Ed Miliband (Photo: Getty)

It’s official: subjecting oil and gas companies to a 78 pence tax rate (which is corporation tax plus the government’s windfall tax) doesn’t increase energy prices in the UK. That is what Ed Miliband told us on Sky News this morning, so it must be true. He will no doubt be hoping that we don’t look at the figures published by his own department which show that gas consumers in Britain pay an average of 10.17 pence per kilowatt-hour while US consumers – where the oil and gas industry is encouraged rather than taxed to near-extinction – pay the equivalent of 4.04 pence.
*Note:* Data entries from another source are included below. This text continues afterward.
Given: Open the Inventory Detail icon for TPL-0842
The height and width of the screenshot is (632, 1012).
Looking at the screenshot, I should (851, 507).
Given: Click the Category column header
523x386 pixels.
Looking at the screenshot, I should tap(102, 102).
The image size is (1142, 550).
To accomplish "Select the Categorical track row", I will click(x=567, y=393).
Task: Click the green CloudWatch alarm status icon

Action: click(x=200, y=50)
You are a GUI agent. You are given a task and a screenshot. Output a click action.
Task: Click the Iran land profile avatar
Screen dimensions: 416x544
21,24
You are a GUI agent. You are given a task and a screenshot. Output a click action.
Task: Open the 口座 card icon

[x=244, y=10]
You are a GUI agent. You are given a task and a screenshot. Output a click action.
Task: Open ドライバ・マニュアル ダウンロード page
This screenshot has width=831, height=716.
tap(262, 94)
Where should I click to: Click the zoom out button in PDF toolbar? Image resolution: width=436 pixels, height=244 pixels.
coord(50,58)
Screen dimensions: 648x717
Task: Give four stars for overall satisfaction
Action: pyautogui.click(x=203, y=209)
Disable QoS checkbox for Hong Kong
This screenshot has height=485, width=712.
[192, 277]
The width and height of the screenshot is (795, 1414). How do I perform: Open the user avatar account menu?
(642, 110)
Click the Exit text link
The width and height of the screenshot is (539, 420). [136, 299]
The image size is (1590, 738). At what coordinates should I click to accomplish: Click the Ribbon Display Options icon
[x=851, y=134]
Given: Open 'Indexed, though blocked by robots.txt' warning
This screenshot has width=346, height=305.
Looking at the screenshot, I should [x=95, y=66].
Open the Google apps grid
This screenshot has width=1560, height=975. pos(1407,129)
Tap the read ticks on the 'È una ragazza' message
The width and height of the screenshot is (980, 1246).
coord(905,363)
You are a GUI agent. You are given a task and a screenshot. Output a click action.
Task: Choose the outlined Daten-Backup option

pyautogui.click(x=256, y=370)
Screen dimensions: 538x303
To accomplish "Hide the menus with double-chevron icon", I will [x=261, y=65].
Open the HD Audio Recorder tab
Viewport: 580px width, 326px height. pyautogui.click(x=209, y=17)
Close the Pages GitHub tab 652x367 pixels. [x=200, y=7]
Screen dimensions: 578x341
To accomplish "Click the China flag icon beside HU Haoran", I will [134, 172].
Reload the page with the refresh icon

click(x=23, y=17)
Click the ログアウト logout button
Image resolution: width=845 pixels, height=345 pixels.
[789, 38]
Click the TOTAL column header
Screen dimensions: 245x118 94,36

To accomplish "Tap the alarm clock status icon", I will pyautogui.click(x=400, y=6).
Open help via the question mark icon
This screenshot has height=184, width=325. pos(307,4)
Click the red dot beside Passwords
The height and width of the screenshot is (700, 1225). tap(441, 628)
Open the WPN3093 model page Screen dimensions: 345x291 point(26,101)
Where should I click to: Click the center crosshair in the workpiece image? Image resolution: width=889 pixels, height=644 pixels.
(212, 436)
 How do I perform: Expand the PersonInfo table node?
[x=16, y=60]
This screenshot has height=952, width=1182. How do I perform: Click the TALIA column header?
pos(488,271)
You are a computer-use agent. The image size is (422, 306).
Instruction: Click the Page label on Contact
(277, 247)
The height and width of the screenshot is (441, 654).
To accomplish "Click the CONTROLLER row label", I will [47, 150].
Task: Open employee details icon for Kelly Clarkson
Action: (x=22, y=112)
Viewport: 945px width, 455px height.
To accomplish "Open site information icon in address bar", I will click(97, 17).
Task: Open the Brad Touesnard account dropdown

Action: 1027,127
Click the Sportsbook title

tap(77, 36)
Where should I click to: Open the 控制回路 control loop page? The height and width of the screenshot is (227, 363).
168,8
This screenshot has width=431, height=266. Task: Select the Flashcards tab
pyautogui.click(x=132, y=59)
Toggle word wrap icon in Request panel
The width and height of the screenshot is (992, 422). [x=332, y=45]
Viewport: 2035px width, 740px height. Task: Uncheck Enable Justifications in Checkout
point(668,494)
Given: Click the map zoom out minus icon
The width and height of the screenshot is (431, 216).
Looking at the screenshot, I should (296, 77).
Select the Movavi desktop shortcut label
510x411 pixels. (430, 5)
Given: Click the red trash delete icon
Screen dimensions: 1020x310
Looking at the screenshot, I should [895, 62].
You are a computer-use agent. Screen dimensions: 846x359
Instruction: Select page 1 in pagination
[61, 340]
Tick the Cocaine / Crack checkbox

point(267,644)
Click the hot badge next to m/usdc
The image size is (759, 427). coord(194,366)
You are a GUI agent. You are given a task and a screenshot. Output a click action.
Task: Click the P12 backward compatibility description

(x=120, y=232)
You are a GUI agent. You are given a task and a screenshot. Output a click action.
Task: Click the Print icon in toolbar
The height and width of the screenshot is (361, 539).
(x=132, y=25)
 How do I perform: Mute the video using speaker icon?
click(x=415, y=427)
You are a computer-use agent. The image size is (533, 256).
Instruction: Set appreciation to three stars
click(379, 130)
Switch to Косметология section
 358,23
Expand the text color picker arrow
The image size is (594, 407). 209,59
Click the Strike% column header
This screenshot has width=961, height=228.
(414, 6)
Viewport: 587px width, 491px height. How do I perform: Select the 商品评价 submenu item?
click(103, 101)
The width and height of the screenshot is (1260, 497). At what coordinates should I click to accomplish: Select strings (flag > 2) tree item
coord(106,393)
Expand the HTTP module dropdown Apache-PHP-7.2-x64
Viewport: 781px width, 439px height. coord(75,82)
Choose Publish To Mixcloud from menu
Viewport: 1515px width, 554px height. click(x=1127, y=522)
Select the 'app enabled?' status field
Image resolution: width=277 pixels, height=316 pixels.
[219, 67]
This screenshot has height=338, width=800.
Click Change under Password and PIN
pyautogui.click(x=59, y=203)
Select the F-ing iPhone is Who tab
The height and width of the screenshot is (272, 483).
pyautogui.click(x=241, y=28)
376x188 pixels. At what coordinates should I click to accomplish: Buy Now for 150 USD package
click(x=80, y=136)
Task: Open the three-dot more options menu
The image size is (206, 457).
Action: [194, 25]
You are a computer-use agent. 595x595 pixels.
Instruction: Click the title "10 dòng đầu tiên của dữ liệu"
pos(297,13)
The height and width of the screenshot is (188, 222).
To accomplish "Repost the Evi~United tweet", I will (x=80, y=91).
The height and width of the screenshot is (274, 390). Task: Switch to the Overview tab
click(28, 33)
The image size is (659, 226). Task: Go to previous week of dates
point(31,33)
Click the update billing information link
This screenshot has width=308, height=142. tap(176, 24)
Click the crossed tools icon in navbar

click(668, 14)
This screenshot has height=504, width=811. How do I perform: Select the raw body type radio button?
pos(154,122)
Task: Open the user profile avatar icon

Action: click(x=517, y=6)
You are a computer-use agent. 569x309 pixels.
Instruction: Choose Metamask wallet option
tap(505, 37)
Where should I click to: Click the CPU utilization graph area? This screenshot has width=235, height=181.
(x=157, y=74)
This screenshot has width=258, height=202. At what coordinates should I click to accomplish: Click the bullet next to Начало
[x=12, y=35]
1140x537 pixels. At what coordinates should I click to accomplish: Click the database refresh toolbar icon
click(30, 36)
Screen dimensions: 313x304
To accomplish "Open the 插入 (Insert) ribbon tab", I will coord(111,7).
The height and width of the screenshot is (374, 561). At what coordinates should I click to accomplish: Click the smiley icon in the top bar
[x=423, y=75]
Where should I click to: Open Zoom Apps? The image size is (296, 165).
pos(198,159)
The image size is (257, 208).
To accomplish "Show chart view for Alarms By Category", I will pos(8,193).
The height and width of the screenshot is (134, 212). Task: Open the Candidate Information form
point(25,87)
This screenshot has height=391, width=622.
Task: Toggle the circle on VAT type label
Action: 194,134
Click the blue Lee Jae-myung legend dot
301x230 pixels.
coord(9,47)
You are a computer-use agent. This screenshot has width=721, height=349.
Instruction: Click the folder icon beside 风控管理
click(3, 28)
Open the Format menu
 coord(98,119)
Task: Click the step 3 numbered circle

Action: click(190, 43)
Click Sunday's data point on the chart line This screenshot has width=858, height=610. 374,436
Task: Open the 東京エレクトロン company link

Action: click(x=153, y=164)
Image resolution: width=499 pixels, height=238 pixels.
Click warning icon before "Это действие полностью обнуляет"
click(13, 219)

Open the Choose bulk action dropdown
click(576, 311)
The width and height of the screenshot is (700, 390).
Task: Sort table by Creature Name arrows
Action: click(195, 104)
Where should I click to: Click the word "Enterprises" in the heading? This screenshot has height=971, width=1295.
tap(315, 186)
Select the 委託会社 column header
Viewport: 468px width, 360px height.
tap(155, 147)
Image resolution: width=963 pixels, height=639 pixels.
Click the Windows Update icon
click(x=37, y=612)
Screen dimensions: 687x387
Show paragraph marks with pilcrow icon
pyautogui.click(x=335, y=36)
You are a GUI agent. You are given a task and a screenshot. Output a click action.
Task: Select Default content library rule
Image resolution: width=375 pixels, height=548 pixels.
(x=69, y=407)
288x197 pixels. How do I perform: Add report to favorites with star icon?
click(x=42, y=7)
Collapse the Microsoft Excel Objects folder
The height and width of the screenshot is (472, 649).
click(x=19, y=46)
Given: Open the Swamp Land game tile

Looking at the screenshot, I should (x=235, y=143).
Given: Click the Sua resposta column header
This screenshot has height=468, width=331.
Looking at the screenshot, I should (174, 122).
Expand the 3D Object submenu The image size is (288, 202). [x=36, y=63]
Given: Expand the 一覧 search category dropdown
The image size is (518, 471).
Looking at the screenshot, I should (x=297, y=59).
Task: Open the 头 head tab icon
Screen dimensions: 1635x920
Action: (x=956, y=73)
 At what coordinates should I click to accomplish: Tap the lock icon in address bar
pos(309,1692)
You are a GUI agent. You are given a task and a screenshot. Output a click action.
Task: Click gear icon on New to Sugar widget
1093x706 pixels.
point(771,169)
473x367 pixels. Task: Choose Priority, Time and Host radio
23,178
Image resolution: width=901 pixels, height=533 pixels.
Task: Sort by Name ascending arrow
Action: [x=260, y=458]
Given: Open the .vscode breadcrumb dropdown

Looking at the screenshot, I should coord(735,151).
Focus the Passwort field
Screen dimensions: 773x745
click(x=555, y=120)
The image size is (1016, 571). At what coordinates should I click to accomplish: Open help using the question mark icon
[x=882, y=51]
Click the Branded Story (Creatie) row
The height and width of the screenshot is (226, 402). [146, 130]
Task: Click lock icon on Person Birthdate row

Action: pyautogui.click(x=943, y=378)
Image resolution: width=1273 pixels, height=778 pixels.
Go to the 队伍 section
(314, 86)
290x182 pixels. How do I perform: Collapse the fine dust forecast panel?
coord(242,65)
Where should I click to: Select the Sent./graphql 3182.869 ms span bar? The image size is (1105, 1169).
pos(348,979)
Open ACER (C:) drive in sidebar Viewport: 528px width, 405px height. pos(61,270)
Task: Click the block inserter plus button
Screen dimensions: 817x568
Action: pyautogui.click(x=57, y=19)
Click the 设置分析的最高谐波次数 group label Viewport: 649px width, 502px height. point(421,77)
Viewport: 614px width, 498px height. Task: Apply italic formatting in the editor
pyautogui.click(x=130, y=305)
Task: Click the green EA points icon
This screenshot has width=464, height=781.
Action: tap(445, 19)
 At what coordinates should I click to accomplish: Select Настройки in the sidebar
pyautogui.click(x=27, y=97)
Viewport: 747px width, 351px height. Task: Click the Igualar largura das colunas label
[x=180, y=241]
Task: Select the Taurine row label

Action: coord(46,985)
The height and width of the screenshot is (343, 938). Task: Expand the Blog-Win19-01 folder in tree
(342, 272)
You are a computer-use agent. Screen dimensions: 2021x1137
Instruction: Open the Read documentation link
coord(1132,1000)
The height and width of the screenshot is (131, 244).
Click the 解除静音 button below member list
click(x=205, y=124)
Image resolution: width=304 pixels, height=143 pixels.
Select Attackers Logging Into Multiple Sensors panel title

Ed’s argument – which is a standard argument put forward by advocates of ditching fossil fuels in favour of wind and solar – is that gas is a commodity traded on international markets, the prices in which are fixed by what he keeps calling (although he didn’t use the term in this morning’s interview) ‘fossil fuel dictators’. Therefore, argues Miliband, it doesn’t make a blind bit of difference what the UK government charges the industry in tax; we will be paying the internationally-set price regardless

There are several things wrong with Miliband’s analysis. While Britain is not a major producer of gas, we do still produce a useful amount – we accounted for 0.8 per cent of global production in 2023. If you suddenly took that 0.8 per cent out of global gas production, say by taxing the industry out of existence, the world would notice. But even if you discount Britain’s influence on global gas prices, the market is not in the hands of dictators – the largest producer, by some distance, is the US.

Secondly, contrary to what Miliband imagines, users of gas around the world do not all pay the same price. There are all kinds of contracts, long and short-term, involved. US gas prices are largely set by what is called the Henry Hub price, while European prices conform more to the TTF price (Title Transfer Facility) based in the Netherlands. The latter is currently around three times as high as the former; at the height of the energy crisis in 2022 it was more than five times. But even within Europe there is a spread between the TTF price and local prices.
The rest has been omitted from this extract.